Kerre McIvor
Kerre McIvor is a Herald on Sunday columnist

Kerre Woodham: Spare the children

Your baby is born perfect, so leave him that way. Photo / Thinkstock
Your baby is born perfect, so leave him that way. Photo / Thinkstock

Within minutes of my baby being born, I knew she was absolutely perfect.

It seemed an absolute miracle, given the number of genes that could have mutated or chromosomes that could have been miscounted or any of the other myriad afflictions and abnormalities that could have occurred while she was growing for nine months.

But she was perfect, I felt grateful and I resolved no harm would ever come to her while I could help it. The heel prick test and every vaccination she had in her first year were agony to me - I couldn't bear holding my baby while somebody punctured her perfect skin.
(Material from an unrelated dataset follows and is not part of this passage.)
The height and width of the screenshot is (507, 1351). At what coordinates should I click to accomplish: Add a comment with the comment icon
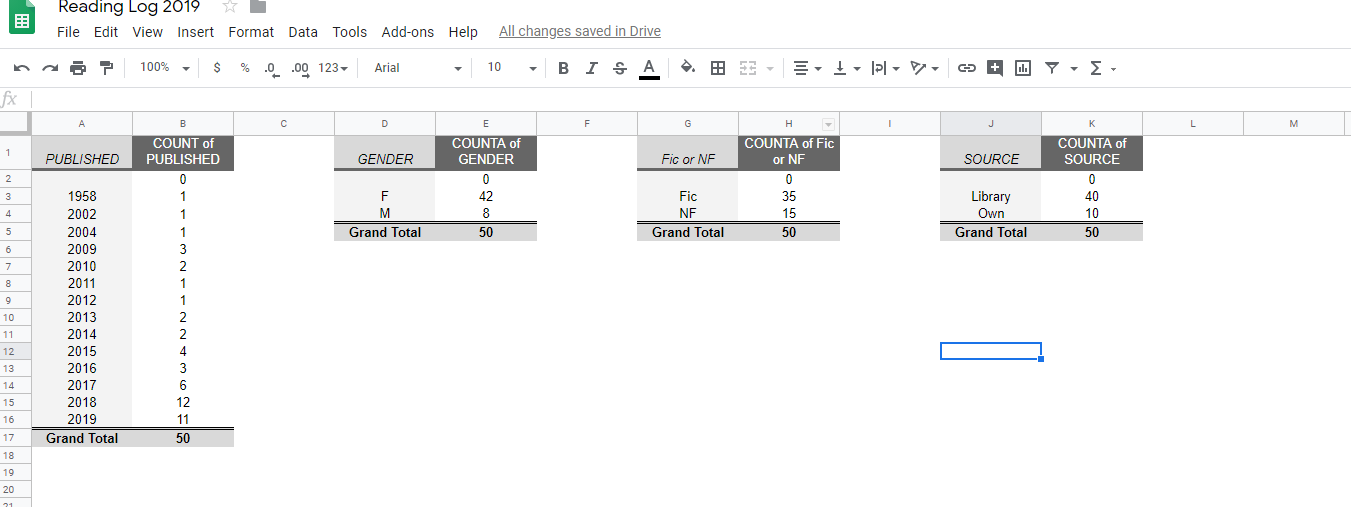(x=994, y=68)
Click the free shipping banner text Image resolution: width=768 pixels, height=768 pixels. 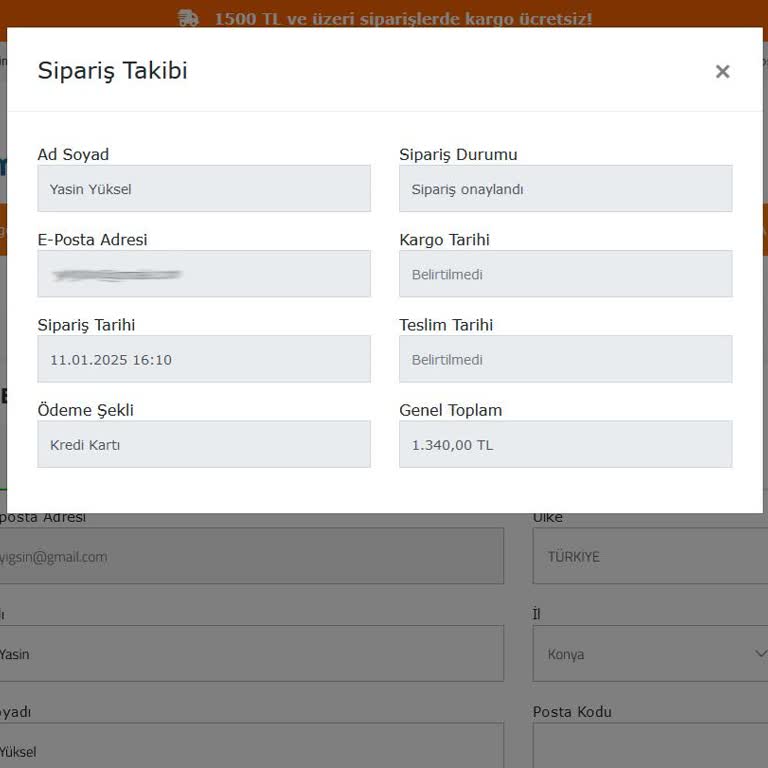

However, I understood it was for a greater good and tried to be as brave as she was.

And so I can't understand how mothers and fathers can choose to have their baby boys circumcised if there is no medical reason for it. A German court ignited a row this week with a controversial decision ruling that circumcision amounts to real bodily harm and that the practice should be outlawed.

The ruling follows a lengthy court battle after a Muslim doctor performed a circumcision at the request of the baby's Muslim parents. When the little boy was still bleeding after four days, his parents took him to hospital and doctors there alerted police, who launched an investigation.

Now the court has ruled that though the doctor did nothing illegal, circumcision should be outlawed, doctors who perform them should be punished and neither parental consent nor religious beliefs warrant altering a child's body irreparably.

Not surprisingly, Jewish and Muslim groups have condemned the decision, calling it insensitive and discriminatory and flying in the face of centuries of religious tradition. They have vowed to continue circumcising their boys, even if it means travelling to other countries to get it done.

Whenever the subject comes up on talkback, it's always hotly debated. Men feel very strongly about their penises, be they circumcised or not. But the old reasons for circumcision don't hold true today. We're not nomadic peoples living miles from running water. Teaching a child personal hygiene is a part of parenting.

And as for the old wives' tale that uncircumcised penises help spread cervical cancer, the study that was done looked at orthodox Jewish couples. I think the fact they were monogamous and had both been virgins when they married had more to do with the lack of cervical cancer than circumcision did.

If, at the age of 16, a young man wants to be circumcised, let him go for it. His choice, his body.

But surely, if your baby is born perfect, wouldn't you leave him that way?

Key to setting goals in their completion

John Key's 10 Better Public Service Result Targets reminds me of the lists Cosmo magazine used to put out.

"10 Sex Positions Every Woman Needs To Know!"; "10 Things You Must Have Achieved Before You Hit the Big 30!"

In fact, his plan is just a flash name for a Cosmo list. It's an aspirational, wouldn't-it-be-nice, if we were a really good government, kind of a to-do list.

Yes, it would be great if the crime rate could be reduced by 15 per cent in five years and even better if reoffending was cut by 25 per cent.

Who could argue that preventing 1000 more incidents of child abuse would be a bad thing?

And getting more than 20,000 people off the unemployment benefit within five years would be marvellous.

My own personal to-do list is just as ambitious. Lose 10 kilos. Pay off the mortgage. Write the great New Zealand novel.

All of us can set goals.

But it's how we achieve them that's the interesting part. Setting targets? Easy. Achieving them? Difficult.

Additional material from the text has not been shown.